** Opening Data under study block **

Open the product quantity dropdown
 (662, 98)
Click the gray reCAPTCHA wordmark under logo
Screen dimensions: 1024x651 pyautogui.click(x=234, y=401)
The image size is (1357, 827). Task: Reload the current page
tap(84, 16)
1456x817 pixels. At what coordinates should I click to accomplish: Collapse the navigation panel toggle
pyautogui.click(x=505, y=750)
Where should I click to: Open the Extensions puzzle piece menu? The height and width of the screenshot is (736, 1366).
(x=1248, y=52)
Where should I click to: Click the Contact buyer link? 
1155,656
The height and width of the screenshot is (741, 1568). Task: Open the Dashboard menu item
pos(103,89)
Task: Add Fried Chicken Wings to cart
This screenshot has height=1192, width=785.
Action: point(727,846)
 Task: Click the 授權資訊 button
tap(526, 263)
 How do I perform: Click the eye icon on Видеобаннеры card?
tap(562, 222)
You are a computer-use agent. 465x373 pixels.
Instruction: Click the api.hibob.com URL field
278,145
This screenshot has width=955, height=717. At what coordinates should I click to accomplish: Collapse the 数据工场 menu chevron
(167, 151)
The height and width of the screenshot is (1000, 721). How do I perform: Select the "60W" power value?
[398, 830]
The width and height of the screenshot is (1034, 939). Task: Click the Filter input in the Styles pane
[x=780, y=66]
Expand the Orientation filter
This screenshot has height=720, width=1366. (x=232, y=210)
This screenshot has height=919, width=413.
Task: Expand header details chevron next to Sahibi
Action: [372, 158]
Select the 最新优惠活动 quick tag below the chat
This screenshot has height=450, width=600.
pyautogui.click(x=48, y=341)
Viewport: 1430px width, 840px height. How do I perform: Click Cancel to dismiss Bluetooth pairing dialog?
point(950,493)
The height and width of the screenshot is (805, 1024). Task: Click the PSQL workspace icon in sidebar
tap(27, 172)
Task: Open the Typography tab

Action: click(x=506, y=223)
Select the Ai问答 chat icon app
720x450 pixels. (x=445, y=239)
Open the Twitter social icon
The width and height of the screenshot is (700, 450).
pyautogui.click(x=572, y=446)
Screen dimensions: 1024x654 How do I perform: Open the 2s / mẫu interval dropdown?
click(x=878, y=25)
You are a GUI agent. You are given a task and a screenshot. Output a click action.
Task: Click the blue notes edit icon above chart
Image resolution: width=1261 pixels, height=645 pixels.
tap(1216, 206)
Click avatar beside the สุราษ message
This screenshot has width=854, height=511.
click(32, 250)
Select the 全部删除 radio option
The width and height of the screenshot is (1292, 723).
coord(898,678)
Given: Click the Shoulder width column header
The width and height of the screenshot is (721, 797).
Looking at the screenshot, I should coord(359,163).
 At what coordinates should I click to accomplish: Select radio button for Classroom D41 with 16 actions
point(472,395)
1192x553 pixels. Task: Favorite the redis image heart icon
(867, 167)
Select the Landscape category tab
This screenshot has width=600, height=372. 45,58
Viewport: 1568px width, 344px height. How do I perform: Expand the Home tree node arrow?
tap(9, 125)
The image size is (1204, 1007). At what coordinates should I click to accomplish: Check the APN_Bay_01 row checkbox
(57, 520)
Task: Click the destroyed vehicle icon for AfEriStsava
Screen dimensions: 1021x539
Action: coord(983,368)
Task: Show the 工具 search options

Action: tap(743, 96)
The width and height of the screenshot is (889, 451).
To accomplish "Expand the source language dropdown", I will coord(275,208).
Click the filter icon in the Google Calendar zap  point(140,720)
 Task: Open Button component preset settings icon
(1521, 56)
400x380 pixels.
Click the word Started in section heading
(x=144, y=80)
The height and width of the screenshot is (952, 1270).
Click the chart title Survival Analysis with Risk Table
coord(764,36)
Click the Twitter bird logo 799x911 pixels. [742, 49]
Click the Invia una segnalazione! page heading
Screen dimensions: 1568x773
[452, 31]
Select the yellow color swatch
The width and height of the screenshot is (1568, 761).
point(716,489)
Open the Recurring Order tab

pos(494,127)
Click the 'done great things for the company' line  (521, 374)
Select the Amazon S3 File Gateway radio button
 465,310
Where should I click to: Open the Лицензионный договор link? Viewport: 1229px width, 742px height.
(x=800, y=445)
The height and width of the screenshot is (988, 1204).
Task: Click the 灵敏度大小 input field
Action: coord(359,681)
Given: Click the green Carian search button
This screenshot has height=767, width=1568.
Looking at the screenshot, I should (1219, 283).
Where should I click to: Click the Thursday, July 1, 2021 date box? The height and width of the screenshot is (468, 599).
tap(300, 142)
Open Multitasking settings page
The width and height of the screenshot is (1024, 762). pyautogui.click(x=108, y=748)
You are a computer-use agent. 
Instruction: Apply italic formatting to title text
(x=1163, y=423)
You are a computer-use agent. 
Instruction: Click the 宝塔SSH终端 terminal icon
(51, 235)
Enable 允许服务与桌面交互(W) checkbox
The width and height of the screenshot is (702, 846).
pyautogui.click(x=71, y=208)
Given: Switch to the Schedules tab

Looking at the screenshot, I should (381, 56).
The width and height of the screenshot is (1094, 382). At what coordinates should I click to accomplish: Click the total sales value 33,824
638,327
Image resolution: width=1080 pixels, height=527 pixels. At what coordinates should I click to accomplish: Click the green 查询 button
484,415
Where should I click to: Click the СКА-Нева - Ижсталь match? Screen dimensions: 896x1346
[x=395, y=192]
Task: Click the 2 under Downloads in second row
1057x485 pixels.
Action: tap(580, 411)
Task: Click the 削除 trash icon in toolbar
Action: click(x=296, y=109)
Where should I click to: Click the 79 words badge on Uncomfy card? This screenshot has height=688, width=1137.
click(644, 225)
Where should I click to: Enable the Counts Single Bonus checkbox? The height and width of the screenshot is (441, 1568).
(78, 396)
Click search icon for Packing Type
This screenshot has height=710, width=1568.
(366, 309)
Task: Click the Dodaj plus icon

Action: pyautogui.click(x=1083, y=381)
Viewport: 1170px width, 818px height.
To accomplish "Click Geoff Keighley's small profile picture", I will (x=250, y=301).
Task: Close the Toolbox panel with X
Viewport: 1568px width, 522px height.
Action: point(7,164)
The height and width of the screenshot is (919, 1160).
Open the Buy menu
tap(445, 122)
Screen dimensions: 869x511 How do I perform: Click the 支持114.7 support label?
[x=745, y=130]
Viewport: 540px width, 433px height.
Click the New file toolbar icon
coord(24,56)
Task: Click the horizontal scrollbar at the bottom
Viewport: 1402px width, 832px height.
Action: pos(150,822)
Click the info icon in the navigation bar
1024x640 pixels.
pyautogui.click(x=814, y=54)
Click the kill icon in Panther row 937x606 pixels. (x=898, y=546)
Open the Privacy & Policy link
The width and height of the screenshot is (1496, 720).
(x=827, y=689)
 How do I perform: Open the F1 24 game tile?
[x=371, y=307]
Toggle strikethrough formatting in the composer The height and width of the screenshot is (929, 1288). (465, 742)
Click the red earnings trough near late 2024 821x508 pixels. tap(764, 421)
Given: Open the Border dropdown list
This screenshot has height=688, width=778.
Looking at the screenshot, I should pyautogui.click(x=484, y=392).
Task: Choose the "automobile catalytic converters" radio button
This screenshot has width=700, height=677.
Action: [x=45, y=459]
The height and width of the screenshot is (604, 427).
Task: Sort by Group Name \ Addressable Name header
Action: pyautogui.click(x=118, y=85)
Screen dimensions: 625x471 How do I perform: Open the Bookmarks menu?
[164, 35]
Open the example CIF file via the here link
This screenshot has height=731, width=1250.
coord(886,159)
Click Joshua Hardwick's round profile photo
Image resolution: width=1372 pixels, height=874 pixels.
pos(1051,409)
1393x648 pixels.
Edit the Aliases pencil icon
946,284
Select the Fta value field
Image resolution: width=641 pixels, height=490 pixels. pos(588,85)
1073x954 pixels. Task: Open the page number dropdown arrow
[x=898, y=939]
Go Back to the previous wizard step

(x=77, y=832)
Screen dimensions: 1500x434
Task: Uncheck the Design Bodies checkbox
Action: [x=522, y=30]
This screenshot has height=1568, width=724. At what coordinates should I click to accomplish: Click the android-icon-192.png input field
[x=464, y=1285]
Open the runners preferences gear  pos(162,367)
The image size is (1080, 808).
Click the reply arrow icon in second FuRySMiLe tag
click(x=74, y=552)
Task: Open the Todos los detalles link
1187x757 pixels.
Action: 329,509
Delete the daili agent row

** Closing Data under study block **

__Problem description__: Wherever the word "Twitter" appears in the data, return the whole line.

__Answer for the task__:
Open the Twitter social icon
Click the Twitter bird logo 799x911 pixels. [742, 49]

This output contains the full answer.